Flow patterns within the river bend is three dimensional. Occurrence of secondary flow due to centrifugal force and formation of helicoidally vortex in river bend usually causes the outer bank of river erodes whilst the sediment are deposited in inner bend which appears in the form of point bars. To reduce the river bank scour, many techniques have been developed which may be classified as covering technique and modified flow patterns methods. The W-weir is among such structures. In the present paper, by measuring three components of flow velocity with and without presence of W-weir, variation of flow patterns and shear stress distribution in a 90-degree sharp bend have been investigated. The main purpose of this study is to see the installation of different locations of W-weir in the bend on reduction of outer bank scour. In the present paper, by measuring three components of flow velocity with and without presence of W-weir, variation of flow patterns and shear stress distribution in a 90-degree sharp bend have been investigated. The analyses of data showed more uniform flow upstream of the weir and also revealed that the effect of transverse and centrifugal forces are modified in such a way that the secondary flow is diminished. The results showed that for 30, 60 and 90-degree bends maximum erosion depth in the vicinity of the outer bank with Froude number of 0.206 in comparison with 0.137 has increased up to 84, 90 and 118 % respectively. In both Froude numbers, installation of W-Weir in 30 degree has the most reduction in bed in comparison with 60 and 90 degree.
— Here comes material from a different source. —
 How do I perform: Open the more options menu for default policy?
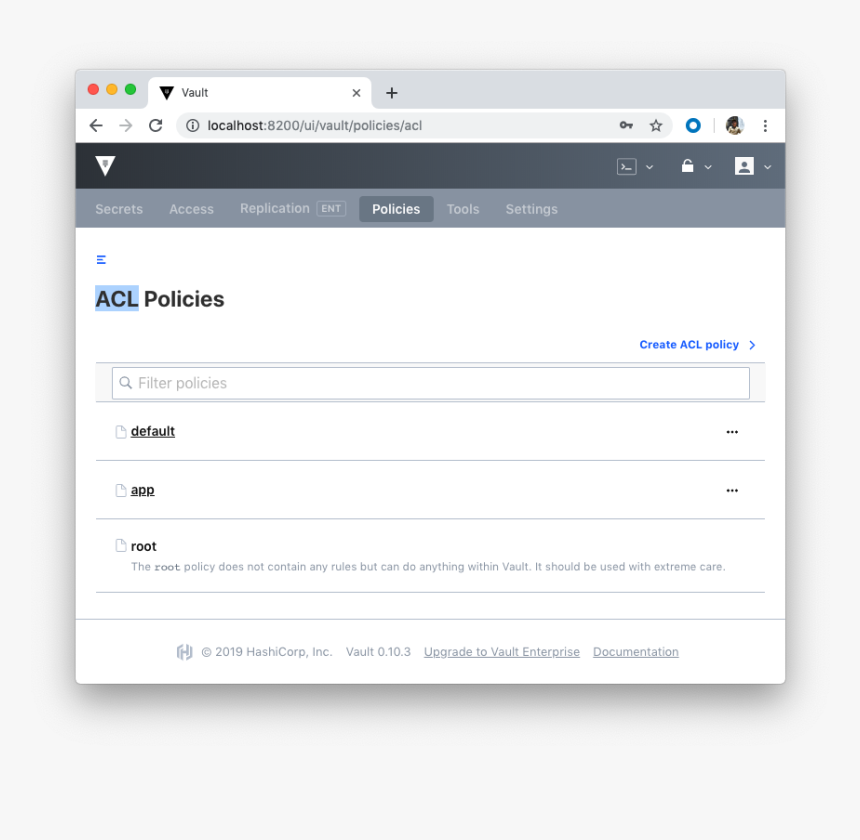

To reach the goal of this study a physical model of 90 degree sharp bend was constructed in the hydraulic lab of Shahid Chamran university of Ahvaz. The ratio of R(radius)/b(flume width) was less than 2 which shows a sharp bend. The W-weir was built with 1mm galvanized steel. Flume bed was covered with sediment of D50=1.5mm. The W-weir was installed at three different locations of 30, 60 and 90 degrees from the bend entrance. Two sets of tests were carried out with and without weir. For each location two different flow discharges (Fr= 0.137 and Fr=0.206) were studied. The flow depth for all tests were kept constant equal to 15cm. At the end of each test the flume was drained and bed topography was recorded using laser meter. Measured bed topographic data were used in SURFER and TECPLOT software to compare the results of the W-weir location
The results showed that W-weir concentrated the flow toward the flume center thus the bed only will scour at the downstream of W-weir whilst the bed at upstream is neither of weir nor eroded. This is because the flow patterns within the bend has been modified in such a way that diminishes the strength of helicoidally vortex upstream of the weir thus the scour or deposition will not occur. The results of tests with Q=15 l/s also was similar with the exception that in these tests the Froude number is higher and the scour depth downstream of weir is much larger. The results also showed that the scour depth is much higher when the weir is installed at 60 degrees. The scour depth for weir at 90 degree location showed reduction of about 33% and 39% compare to the weir in 30 and 60 degree location respectively.
In this research, by assessing the cross velocities and the scour depth downstream of weir in 90 degree sharp bends and studying the impacts of w-shape weir on those parameters, following results were obtained: The W-weir can modify the flow patterns within the flume bend in which no scour and deposition is observed upstream of the weir. The scour downstream of weir with higher depth closed to the outer bank is observed in all tests. The scour depth is much higher when the weir is installed at 30 degree location whilst is minimum when the weir is installed at 90 degree location.